● WORK REQUIRED:
In the records, give again the lines from the line with "Click the +Project" up to and including the line with "Looking at the screenshot, I should [x=157, y=150].", replacing "symbol" with "ticker" and leaving everything else unchanged.

● RECORDS PROVIDED:
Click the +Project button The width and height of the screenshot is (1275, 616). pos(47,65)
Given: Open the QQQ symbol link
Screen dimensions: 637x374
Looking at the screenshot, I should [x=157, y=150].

==

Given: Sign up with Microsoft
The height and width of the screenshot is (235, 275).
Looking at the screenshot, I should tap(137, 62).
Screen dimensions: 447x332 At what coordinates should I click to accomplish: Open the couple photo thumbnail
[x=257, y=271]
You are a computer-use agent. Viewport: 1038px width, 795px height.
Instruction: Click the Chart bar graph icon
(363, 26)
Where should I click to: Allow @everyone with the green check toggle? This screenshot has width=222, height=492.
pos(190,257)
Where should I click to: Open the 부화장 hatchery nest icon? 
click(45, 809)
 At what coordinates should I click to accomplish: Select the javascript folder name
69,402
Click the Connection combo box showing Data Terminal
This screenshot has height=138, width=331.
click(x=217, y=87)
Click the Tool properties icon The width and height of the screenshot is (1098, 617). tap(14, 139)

==

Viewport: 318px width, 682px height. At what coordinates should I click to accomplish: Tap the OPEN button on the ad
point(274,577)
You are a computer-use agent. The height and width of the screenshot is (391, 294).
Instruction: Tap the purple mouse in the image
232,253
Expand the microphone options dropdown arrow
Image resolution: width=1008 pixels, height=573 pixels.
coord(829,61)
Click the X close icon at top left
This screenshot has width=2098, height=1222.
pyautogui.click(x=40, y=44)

● RIGHT ANSWER:
Click the +Project button The width and height of the screenshot is (1275, 616). pos(47,65)
Given: Open the QQQ ticker link
Screen dimensions: 637x374
Looking at the screenshot, I should [x=157, y=150].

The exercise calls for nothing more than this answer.